WORK ITEM:
Only some lines are wanted. Transcribe, exactly, the lines below from the line with "CONTATTACI (1452, 1398)" up to and including the line with "Corsi di perfezionamento (1055, 1650)".

[Collection entries]
----

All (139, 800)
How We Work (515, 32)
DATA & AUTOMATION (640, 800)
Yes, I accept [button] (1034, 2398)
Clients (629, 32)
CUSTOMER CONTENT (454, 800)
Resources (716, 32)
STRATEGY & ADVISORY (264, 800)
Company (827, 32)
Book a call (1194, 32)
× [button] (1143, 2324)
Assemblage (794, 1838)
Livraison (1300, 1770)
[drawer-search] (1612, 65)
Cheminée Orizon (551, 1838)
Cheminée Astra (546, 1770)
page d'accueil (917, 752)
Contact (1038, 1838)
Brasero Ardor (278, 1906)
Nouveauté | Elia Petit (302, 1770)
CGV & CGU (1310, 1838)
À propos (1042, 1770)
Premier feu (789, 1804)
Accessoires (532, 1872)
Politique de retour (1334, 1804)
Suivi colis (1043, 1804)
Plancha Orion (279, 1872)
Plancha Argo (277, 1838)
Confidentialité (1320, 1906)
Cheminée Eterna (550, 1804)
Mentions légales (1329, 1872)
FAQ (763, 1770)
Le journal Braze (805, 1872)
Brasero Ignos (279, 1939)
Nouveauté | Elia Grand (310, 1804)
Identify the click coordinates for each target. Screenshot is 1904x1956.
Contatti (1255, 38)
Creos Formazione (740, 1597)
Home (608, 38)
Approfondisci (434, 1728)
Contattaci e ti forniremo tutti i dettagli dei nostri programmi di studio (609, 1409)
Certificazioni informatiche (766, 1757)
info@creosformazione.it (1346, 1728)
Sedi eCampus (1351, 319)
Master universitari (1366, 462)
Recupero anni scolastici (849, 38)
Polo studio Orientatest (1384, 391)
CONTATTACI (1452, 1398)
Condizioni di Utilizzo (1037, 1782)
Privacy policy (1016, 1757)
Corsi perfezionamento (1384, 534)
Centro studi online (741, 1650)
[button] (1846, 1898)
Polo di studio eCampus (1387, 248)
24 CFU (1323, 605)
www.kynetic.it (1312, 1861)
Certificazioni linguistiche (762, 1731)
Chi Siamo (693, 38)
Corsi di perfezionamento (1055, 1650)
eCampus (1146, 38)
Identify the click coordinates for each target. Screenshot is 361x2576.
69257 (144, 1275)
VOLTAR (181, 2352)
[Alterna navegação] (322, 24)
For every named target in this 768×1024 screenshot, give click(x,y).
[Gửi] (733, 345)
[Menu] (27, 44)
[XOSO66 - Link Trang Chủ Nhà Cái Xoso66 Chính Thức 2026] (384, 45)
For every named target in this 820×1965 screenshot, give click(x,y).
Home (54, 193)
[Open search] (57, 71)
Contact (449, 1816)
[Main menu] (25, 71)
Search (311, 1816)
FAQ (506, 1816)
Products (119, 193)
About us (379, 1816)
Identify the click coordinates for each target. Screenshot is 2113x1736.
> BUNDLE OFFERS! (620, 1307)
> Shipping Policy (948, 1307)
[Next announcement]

----

WRITTEN REPLY:
CONTATTACI (1452, 1398)
Condizioni di Utilizzo (1037, 1782)
Privacy policy (1016, 1757)
Corsi perfezionamento (1384, 534)
Centro studi online (741, 1650)
[button] (1846, 1898)
Polo di studio eCampus (1387, 248)
24 CFU (1323, 605)
www.kynetic.it (1312, 1861)
Certificazioni linguistiche (762, 1731)
Chi Siamo (693, 38)
Corsi di perfezionamento (1055, 1650)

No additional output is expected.